◆ **Written exercise 1**:
Answer the following questions using the Service Broker excerpt.
(a) Which statement do applications use to dequeue messages?
(b) What does something like SSB trade off latency for?
(c) When the target is unreachable, what happens to the SEND statement locally?
◆ **Written exercise 2**: Reproduce the passage of the Service Broker excerpt between "I believe what" and "part of town.", inclusive.

** BEGIN Excerpt to read **

Retries of unacknowledged messages occur for the dialog lifetime, which can be days, months, even years. Databases are good at keeping state for so long. SSB uses logical names for destination (from 'foo' to 'bar') and routing can be reconfigured mid-flight (ie. the location where 'bar' is hosted can be changed transparently). Long lived state and routing allow for transparent reconfiguraiton of network topologies, handle downtime, manage disaster (target is lost and rebuild from backups). Most of the time this is transparent to the SSB application.
Furthermore, the guarantees can be extended to application semantics as well. Applications dequeue messages using RECEIVE statement. In a single transaction the application would issue a RECEIVE to dequeue the next available message, lookup app state perteining the message, modify the state, send a response using SEND, commit. Again WAL guarantees consistency, after a crash everything is rolled back and the application would go again through exactly the same sequence (the response SEND cannot communicate anything on the wire until after commit, see above).
So EOIO is possible.
One has to understand the trade offs implied. Something like SSB will trade off latency for durability. Applications need not worry about retries, duplicates, missing messages, routing etc as long as they are capable of handling responses comming back hours (or maybe weeks) after the request was sent. And application processing of a message is idempotent (RECEIVE -> process -> crash -> rollback -> RECEIVE -> re-process) only as long as the processing is entirely database bound (update states in some app tables, not make REST calls). Yet such apps are not unusual: they use some database to store state and communicate with some other app that also uses a database to store state. Unlike most messaging systems, SSB stores the messages in the database thus achiving WAL consitency along with the app state. Many SSB applications are entirely contained in the database, the code itself is contained. They use SSB activation  to react to incoming message, without keeping any state in memory.
In SSB both the initiator and the sender are monolitic, SMP systems (not distributed). Together the two form a distributed system. It trades of availability over partitioning, but one has to understand how this trade off occurs. In case of parittioning (target is unreacheable) the application continues to be available locally (the SEND statement succeeds). If the netowrk paritioning is not resolved over the lifetime of the dialog, then the applicaiton will see an error. If the paritioning is resolved then message flows resumes and the applicaiton layer responses start showing up in the queue. Again, activation and durable state make this easy to handle, as long as a latency of potentially days makes sense in the business. Shorter lifetimes (hours, minutes) are certainly possible and in such cases, if network partitioning is not resolved in time, the timeout error will occur sooner.
I believe what it really comes down to is that people new to distributed processing think they want "exactly once delivery", but later they (hopefully) learn they really want "exactly once processing". For example:
> We send him a series of text messages with turn-by-turn directions, but one of the messages is delivered twice! Our friend isn’t too happy when he finds himself in the bad part of town.

** END Excerpt to read **
** BEGIN Supplied data **

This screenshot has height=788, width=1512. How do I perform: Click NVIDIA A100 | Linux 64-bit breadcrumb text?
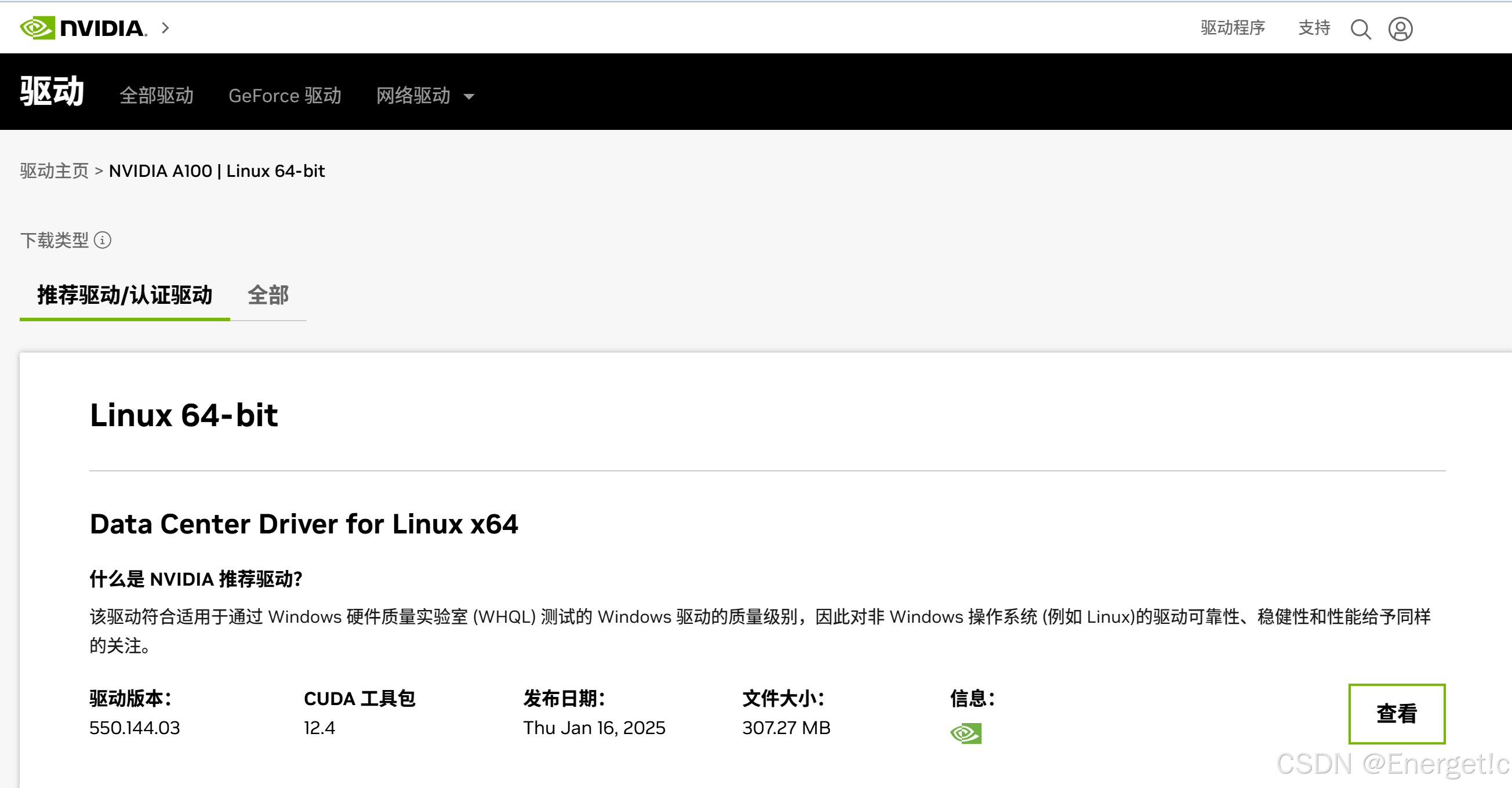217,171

** END Supplied data **
** BEGIN Supplied data **

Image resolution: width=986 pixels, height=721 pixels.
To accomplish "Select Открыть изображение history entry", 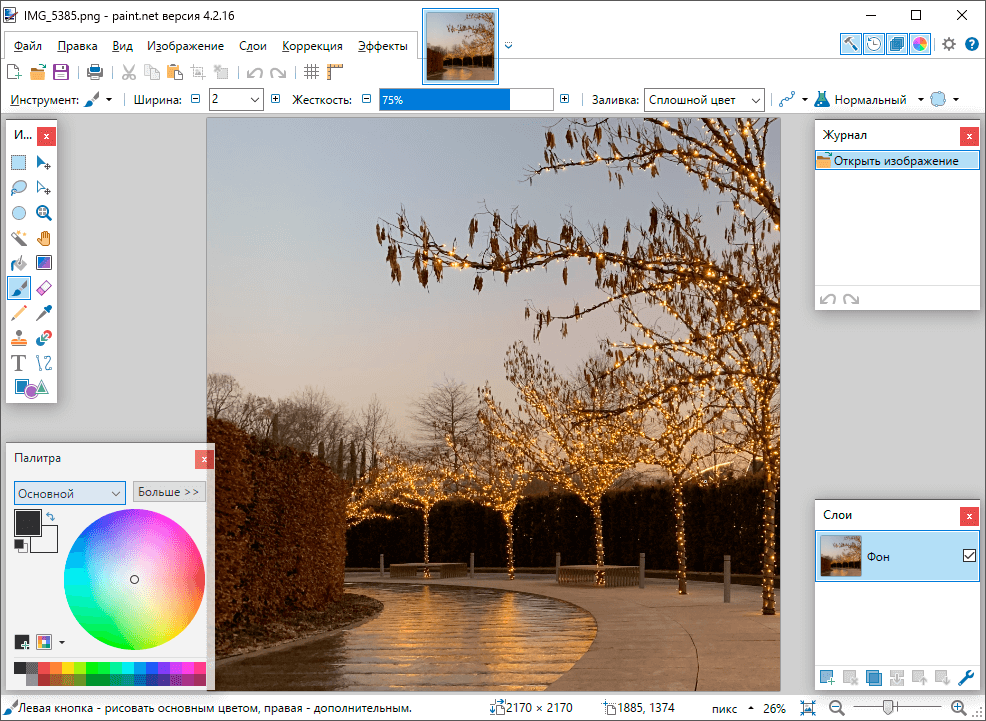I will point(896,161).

** END Supplied data **

◆ **Worked answer 1**:
(a) RECEIVE
(b) Durability
(c) It succeeds.

◆ **Worked answer 2**:
I believe what it really comes down to is that people new to distributed processing think they want "exactly once delivery", but later they (hopefully) learn they really want "exactly once processing". For example:
> We send him a series of text messages with turn-by-turn directions, but one of the messages is delivered twice! Our friend isn’t too happy when he finds himself in the bad part of town.